Summer heat

The days are getting ever slightly shorter and we’ve reached a point in the year where imagining the cooler months isn’t especially unreasonable. I revel in the knowledge that there are fewer steaming hot days ahead of us than are behind us. Every winter I look forward to it getting warmer because somehow I forget how miserable the heat is.

Of course, we do what we can to mitigate it. We sit in the air conditioning, try to keep hydrated, and when we’re younger we find any body of water we can and drench ourselves.

When I was a boy, my Uncle Mark took us to Point Mallard one summer to beat the heat. We drove over from Tuscumbia with thoughts of wave pools and water slides dancing in our minds.

Once we got there, though, we saw something casting a shadow across the entire place. It was as tall as we imagined the Empire State Building might be. I kept an eye on it most of the day, knowing that at some point Mark would challenge us to jump off of it and refusing the challenge would not be an option. We were becoming men, by George, and boys that think they’re men don’t back down from a dare.

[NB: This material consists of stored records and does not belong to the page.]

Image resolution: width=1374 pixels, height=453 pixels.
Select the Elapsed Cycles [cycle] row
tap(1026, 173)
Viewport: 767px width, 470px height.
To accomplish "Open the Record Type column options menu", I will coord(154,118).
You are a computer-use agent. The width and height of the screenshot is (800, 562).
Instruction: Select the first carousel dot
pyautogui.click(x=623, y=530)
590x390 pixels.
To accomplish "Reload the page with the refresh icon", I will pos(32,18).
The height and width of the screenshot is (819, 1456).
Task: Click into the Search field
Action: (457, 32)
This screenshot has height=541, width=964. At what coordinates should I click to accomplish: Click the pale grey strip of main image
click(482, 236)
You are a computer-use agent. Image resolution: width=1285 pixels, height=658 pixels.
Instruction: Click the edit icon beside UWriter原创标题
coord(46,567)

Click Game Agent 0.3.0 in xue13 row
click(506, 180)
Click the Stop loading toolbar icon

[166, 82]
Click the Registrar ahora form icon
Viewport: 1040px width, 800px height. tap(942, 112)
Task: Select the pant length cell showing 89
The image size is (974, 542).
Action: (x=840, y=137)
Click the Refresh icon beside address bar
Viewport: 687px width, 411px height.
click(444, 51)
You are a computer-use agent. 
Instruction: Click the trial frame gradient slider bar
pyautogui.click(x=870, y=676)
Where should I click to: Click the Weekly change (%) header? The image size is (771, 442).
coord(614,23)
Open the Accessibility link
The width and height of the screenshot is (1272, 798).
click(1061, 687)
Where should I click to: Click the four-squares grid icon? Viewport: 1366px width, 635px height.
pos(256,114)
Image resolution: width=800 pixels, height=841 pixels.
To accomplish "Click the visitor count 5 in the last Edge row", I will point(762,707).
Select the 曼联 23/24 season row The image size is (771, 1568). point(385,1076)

As we had figured, eventually the challenge was made and I found myself climbing the ladder of that high dive like an iron worker building the New York City skyline. I stood at the edge building up the courage to jump. I knew it might hurt if I landed wrong, but I also knew Mark would give me grief for the rest of my life if I backed down; I decided a belly flop was the least of my worries.

It must not have hurt, because the only thing I remember is the fear. And maybe there’s a lesson there. Something FDR said about fear itself. Something about the regret of inaction being worse than the embarrassment of smacking your face on the water at maximum velocity in front of hundreds of people.